Cluster: Fail to reconnect to node

jcstanaway commented 6 years ago

I'm running a simple test with 3 masters + 1 slave per master. If I take down one of the slaves and restart it, ioredis fails to reconnect to that node.

  ioredis:redis status[127.0.0.1:6421]: ready -> close +7s
  ioredis:connection skip reconnecting because `retryStrategy` is not a function +0ms
  ioredis:redis status[127.0.0.1:6421]: close -> end +0ms
Received -node: "127.0.0.1:6421"

Note, however, that retryStrategy is a function. I've repeated this failure with 1) no options supplied new Cluster, 2) with options, but not setting options.redisOptions.retryFunction and 3) with option, but setting options.redisOptions.retryFunction to function() { return 3000; }.

Even long after the node has been restarted and rejoined the cluster (verified with redis-cli cluster slots and cluster nodes), ioredis continues to report the cluster.nodes().length = 5.

So, the only way to recover from this very basic failure mode is for the application to monitor the '-node' event and destroy and re-create the client. This is a bad defect.

I would have hoped that ioredis was periodically monitoring the cluster configuration by periodically performing a cluster slots command, it is clearly impossible for ioredis to detect if new slaves are ever added to the cluster in an expansion scenario.

stale[bot] commented 6 years ago

This issue has been automatically marked as stale because it has not had recent activity. It will be closed after 7 days if no further activity occurs, but feel free to re-open a closed issue if needed.

jcstanaway commented 6 years ago

Keep alive. This issue needs to be resolved.

stale[bot] commented 6 years ago

This issue has been automatically marked as stale because it has not had recent activity. It will be closed after 7 days if no further activity occurs, but feel free to re-open a closed issue if needed.

jcstanaway commented 6 years ago

Keep alive. This issues needs to be resolved.

stale[bot] commented 6 years ago

This issue has been automatically marked as stale because it has not had recent activity. It will be closed after 7 days if no further activity occurs, but feel free to re-open a closed issue if needed.

jcstanaway commented 6 years ago

Keep alive. This issue still needs to be resolved.

stale[bot] commented 6 years ago

This issue has been automatically marked as stale because it has not had recent activity. It will be closed after 7 days if no further activity occurs, but feel free to re-open a closed issue if needed.

jcstanaway commented 6 years ago

freshbot

shaharmor commented 6 years ago

Hey @ccs018, as far as I know, ioredis only refreshes the cluster nodes list when there is a slot change.

Can you try to change one of the slots and see if ioredis reconnects to that slave?

You are correct that we should add a refresh interval for the cluster nodes list, I'll see if I can hook something up

jcstanaway commented 6 years ago

@shaharmor , thanks for the response. I could try a slot change, but I believe this also is not immediately detected, but only if an operation results in a MOVED response.

_What this task involves_
In the forum thread above, what cluster setup was the original poster testing?

[Rows on where the targets appear]
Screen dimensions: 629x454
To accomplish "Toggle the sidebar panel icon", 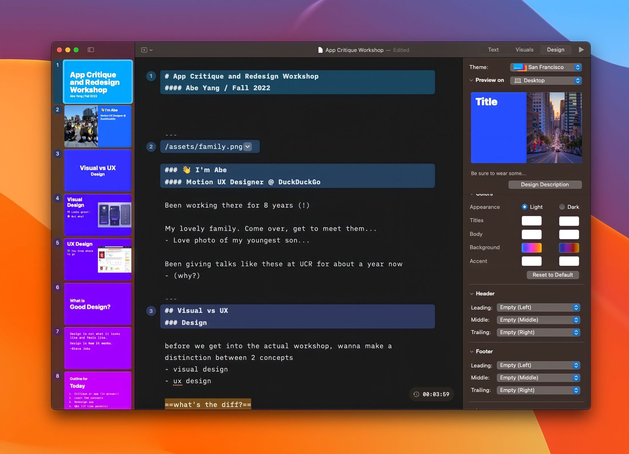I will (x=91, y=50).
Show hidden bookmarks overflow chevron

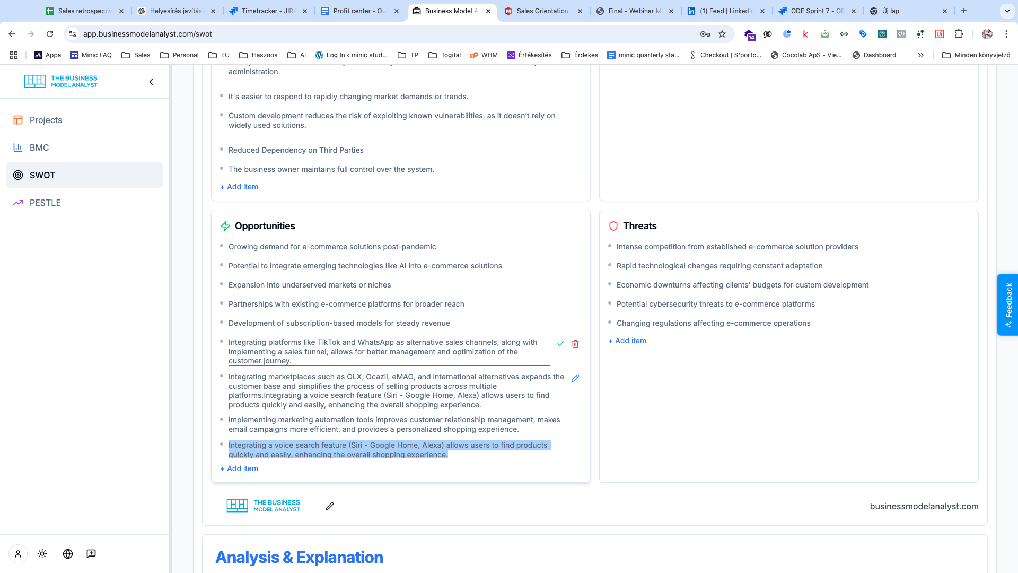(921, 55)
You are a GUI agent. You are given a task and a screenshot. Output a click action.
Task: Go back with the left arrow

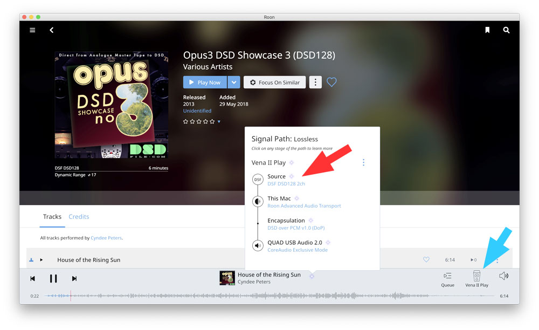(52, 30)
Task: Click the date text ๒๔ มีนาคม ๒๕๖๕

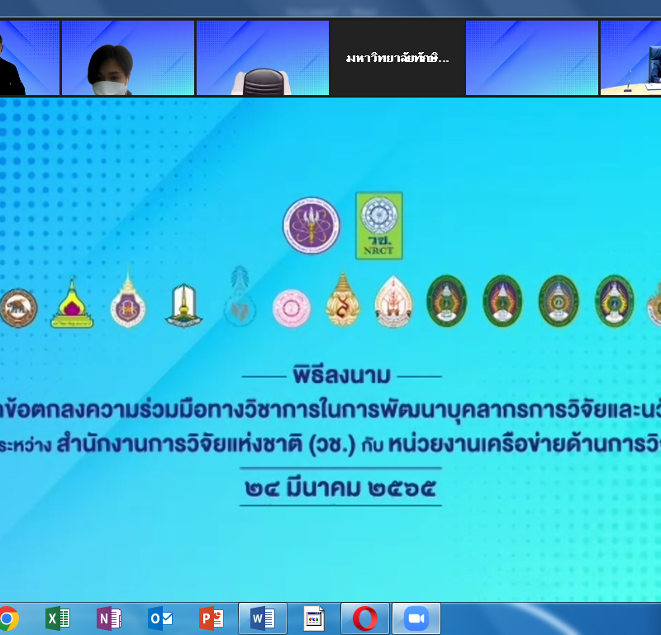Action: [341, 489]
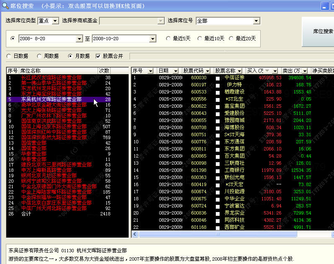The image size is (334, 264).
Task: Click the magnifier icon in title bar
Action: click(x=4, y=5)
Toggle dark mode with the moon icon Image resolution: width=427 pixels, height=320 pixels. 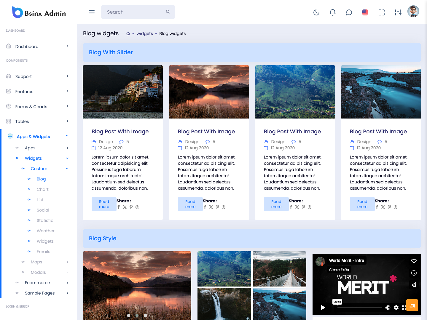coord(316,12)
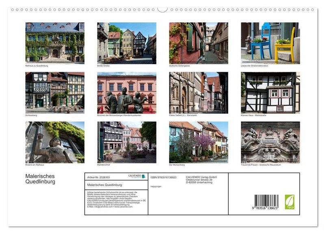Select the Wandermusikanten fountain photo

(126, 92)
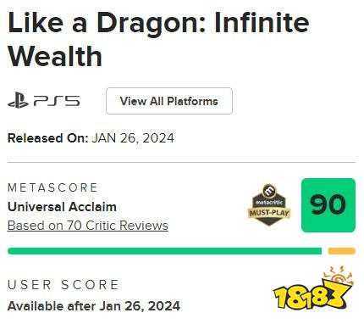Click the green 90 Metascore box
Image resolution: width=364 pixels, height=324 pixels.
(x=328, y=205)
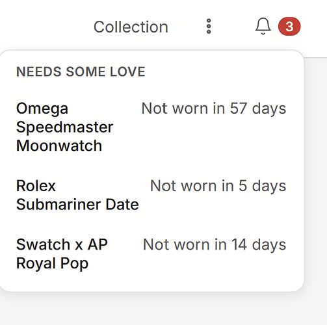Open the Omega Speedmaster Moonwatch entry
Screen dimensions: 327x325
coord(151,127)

_Written reply_
Three masters with one slave per master.